Seluruh hukum yang terdapat pada agama ini menunjukkan kesempurnaan ilmu dan hikmah. Seluruh kebaikan dan keburukan dijelaskan dengan sempurna, yang menunjukkan kesempurnaan rahmat dan kasih sayang.
Sungguh, keberadaan agama hanifiyyah ini merupakan nikmat terbesar yang Allah anugerahkan kepada para hamba-Nya. Tidak ada kenikmatan yang lebih agung daripada seorang hamba diberi petunjuk kepada agama ini.
Allah subhanahu wa ta’ala berfirman,
لَقَدۡ مَنَّ ٱللَّهُ عَلَى ٱلۡمُؤۡمِنِينَ إِذۡ بَعَثَ فِيهِمۡ رَسُولٗا مِّنۡ أَنفُسِهِمۡ يَتۡلُواْ عَلَيۡهِمۡ ءَايَٰتِهِۦ وَيُزَكِّيهِمۡ وَيُعَلِّمُهُمُ ٱلۡكِتَٰبَ وَٱلۡحِكۡمَةَ وَإِن كَانُواْ مِن قَبۡلُ لَفِي ضَلَٰلٖ مُّبِينٍ ١٦٤
“Sungguh, Allah telah memberi karunia kepada orang-orang yang beriman ketika Allah mengutus di antara mereka seorang rasul dari golongan mereka sendiri, yang membacakan kepada mereka ayat-ayat Allah, membersihkan (jiwa) mereka dan mengajarkan kepada mereka al-Kitab dan al-Hikmah. Sungguh, sebelum itu mereka benar-benar berada dalam kesesatan yang nyata.” (Ali Imran: 164)

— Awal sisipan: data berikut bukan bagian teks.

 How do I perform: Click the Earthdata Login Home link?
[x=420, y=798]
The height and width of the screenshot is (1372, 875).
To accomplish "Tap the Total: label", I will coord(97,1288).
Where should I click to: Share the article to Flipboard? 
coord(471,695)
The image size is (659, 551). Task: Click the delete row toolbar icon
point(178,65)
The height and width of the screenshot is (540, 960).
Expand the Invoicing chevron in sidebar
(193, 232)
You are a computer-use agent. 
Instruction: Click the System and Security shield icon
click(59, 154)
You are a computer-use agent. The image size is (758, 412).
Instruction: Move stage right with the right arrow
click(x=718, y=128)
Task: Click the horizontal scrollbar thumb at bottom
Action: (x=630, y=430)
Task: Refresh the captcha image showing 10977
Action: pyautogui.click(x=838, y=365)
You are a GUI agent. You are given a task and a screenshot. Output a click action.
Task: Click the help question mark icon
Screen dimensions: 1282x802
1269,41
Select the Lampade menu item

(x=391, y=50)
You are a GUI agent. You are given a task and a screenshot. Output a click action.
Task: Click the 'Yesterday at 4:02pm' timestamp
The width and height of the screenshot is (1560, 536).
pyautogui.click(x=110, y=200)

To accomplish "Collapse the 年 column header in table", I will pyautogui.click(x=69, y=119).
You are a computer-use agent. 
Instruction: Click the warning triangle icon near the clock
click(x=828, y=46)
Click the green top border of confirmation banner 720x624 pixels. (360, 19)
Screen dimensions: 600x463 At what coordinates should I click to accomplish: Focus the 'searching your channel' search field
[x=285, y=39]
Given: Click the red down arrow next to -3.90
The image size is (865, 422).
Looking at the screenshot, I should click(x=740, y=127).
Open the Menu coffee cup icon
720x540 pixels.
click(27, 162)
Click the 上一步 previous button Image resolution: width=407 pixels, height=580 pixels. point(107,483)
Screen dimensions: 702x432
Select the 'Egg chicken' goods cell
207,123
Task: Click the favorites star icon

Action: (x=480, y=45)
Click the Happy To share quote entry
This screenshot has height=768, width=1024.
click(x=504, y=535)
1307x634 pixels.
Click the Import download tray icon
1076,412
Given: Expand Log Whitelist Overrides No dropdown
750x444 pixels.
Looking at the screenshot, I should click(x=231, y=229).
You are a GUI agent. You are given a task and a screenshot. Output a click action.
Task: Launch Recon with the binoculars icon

(Lihat Miftah Daris Sa’adah, Ibnul Qayyim)
Itulah agama Islam, satu-satunya agama yang diakui dan diridhai oleh Allah.
Allah subhanahu wa ta’ala berfirman,
إِنَّ ٱلدِّينَ عِندَ ٱللَّهِ ٱلۡإِسۡلَٰمُۗ
“Sesungguhnya agama di sisi Allah hanyalah Islam.” (Ali Imran: 19)
Demikian pula firman-Nya,
أَفَغَيۡرَ دِينِ ٱللَّهِ يَبۡغُونَ وَلَهُۥٓ أَسۡلَمَ مَن فِي ٱلسَّمَٰوَٰتِ وَٱلۡأَرۡضِ طَوۡعٗا وَكَرۡهٗا وَإِلَيۡهِ يُرۡجَعُونَ ٨٣
“Apakah mereka mencari agama yang lain dari agama Allah, padahal kepada-Nyalah berserah diri segala apa yang di langit dan di bumi, baik dengan suka maupun terpaksa dan hanya kepada-Nyalah mereka dikembalikan.” (Ali Imran: 83)
Karena itu, siapa pun yang beragama selain agama ini, tidak akan diterima darinya. Allah subhanahu wa ta’ala berfirman,
وَمَن يَبۡتَغِ غَيۡرَ ٱلۡإِسۡلَٰمِ دِينٗا فَلَن يُقۡبَلَ مِنۡهُ وَهُوَ فِي ٱلۡأٓخِرَةِ مِنَ ٱلۡخَٰسِرِينَ ٨٥
“Barang siapa mencari agama selain Islam, sekali-kali tidak akan diterima (agama itu) darinya, dan dia di akhirat termasuk orang-orang yang rugi.” (Ali Imran: 85)
Itulah agama islam, agama hanifiyyah, millah Ibrahim q yang lurus. Allah subhanahu wa ta’ala berfirman,
وَمَنۡ أَحۡسَنُ دِينٗا مِّمَّنۡ أَسۡلَمَ وَجۡهَهُۥ لِلَّهِ وَهُوَ مُحۡسِنٞ وَٱتَّبَعَ مِلَّةَ إِبۡرَٰهِيمَ حَنِيفٗاۗ
“Dan siapakah yang lebih baik agamanya daripada orang yang ikhlas menyerahkan dirinya kepada Allah dalam keadaan dia mengerjakan kebaikan, dan dia mengikuti agama Ibrahim yang lurus?” (an-Nisa’: 125)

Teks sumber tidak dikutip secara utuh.